Slurm User Guide / ITS Documentation

Slurm is a combined batch scheduler, billing, and resource manager that uses slurm accounts to allow users with a login to the High Performance Computing clusters to run their jobs for a fee. For many researchers this fee is paid for by the University of Michigan Research Computing Package account. This document describes the process for submitting and running jobs under the Slurm Workload Manager on the current High Performance Computing clusters (Great Lakes Defaults, Armis2 Defaults and Lighthouse Defaults).

The batch scheduler and resource manager work together to run jobs on an HPC cluster.

WHEN: The batch scheduler, sometimes called a workload manager, is responsible for finding and allocating the resources that fulfill the job’s request at the soonest available time. The time to start the job will be faster if the batch script is written well for what the job will need (i.e. not asking for too many resources).
HOW WELL: When a job is scheduled to run, the scheduler instructs the resource manager to launch the application(s) across the job’s allocated resources. This is also known as “running the job”. The job will run best if the batch script is configured for what is needed to complete the job (i.e. making sure that the job processes can be completed on what is requested).
HOW MUCH: When a job has completed, you can check the funds remaining in your account on the Research Management Portal (RMP).

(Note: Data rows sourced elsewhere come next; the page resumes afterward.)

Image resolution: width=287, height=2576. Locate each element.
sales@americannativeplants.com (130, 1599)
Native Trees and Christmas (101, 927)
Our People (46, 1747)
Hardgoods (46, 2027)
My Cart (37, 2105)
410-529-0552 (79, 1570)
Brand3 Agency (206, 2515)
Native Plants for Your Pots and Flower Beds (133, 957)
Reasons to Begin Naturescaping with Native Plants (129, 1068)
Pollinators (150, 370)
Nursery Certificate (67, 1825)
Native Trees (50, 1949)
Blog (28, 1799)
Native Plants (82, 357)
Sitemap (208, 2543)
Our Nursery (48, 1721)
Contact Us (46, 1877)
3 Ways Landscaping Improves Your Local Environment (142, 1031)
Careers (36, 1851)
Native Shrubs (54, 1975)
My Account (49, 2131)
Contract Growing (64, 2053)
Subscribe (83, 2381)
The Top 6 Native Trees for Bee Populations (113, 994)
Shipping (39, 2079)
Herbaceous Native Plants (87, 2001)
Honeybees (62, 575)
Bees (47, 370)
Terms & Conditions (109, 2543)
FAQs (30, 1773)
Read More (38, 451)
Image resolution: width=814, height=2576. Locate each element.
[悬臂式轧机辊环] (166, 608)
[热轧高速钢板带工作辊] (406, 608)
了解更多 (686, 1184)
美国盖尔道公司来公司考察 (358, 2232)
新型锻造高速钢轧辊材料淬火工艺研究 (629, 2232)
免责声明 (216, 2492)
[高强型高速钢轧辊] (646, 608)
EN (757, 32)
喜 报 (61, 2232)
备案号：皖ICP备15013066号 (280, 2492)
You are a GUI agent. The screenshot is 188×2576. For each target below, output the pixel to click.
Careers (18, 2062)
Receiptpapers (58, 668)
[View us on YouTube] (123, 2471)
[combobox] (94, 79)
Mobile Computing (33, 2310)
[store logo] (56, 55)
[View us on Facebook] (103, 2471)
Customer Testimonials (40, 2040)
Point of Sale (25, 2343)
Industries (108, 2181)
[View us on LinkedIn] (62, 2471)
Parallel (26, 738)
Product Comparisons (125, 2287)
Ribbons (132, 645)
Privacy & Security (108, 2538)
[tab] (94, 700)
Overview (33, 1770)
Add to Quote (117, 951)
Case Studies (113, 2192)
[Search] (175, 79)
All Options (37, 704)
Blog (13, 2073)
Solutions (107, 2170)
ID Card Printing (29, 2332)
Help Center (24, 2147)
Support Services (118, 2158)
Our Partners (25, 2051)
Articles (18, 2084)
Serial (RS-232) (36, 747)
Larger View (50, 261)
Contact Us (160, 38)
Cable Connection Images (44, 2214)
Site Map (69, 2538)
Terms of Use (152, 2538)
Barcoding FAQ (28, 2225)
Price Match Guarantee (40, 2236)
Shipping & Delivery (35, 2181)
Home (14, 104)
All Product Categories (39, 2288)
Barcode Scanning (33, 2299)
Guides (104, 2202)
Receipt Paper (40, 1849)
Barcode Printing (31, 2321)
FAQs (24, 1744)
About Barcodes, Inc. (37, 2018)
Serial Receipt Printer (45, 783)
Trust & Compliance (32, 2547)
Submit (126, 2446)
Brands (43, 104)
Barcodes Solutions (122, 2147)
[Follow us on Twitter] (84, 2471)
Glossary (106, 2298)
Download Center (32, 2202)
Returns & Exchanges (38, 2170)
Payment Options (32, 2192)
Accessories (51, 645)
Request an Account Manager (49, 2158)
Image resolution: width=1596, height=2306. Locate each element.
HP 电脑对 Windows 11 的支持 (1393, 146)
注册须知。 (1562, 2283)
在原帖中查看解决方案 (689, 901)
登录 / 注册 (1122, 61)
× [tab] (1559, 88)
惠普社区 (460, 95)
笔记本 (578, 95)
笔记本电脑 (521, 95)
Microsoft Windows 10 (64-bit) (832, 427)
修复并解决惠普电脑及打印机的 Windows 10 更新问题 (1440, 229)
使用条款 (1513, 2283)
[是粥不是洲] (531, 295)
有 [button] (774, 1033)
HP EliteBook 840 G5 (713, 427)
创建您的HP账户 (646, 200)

Cluster Basics and Terminology

An HPC cluster is made up of a number of compute nodes, each with a complement of processors, memory, and GPUs. The user submits jobs that specify the application(s) they want to run along with a description of the computing resources needed to run the application(s).

Cluster Schematic: The architecture of a High Performance Computing Cluster.

account (relates to Slurm ): A group of users with a chargeable shortcode and optional limits that is configured in slurm to provide a way to run jobs for a fee on a cluster.

batch: Instructions run in a file without user interaction, typically referred to as 'run in batch'

batch script: A text file containing a series of resource specifications, such as the number of nodes, amount of memory, and other requirements needed to run, and commands to be run. This script is submitted to the Slurm workload manager, which schedules and executes the job on available compute nodes within a high-performance computing (HPC) cluster.

core: A processing unit within a computer chip.

CPU: The chip in a node that performs computations.

GPU: A graphics processing unit (GPU) is a specialized processor which can generate computer graphics, but in HPC, designed to accelerate computation-intensive tasks by performing parallel operations, making it ideal for tasks such as simulations, deep learning, and scientific computations.

job: A task or set of tasks, submitted to the cluster scheduler to be executed.

login: Your uniqname. Can also mean to use your login and your level-1 password to gain access to a cluster.

node: A physical machine in a cluster, including login, compute, and transfer nodes

Login nodes The login nodes are a place where users can login, edit files, view job results and submit new jobs. Login nodes are a shared resource and should not be used to run application workloads. There are limits on the login nodes.
Head node: The head node is the primary control node that manages the overall operation of the cluster. .
Data Transfer node: The data transfer node is available for moving data to be accessible to and from the cluster. At ARC, this is done primarily via Globus.
Compute node: The compute nodes are the computers where jobs are run. To run jobs on the compute nodes, users need to access a head node and schedule their program to be run on the compute nodes once the requested resources are available.

Node Geometry: The physical and logical arrangement of nodes in the cluster are being requested across the available resources on a cluster that need to be optimized for your particular job based on what the job is trying to accomplish. The geometry of these nodes can influence the overall performance, efficiency, and scalability of computational tasks.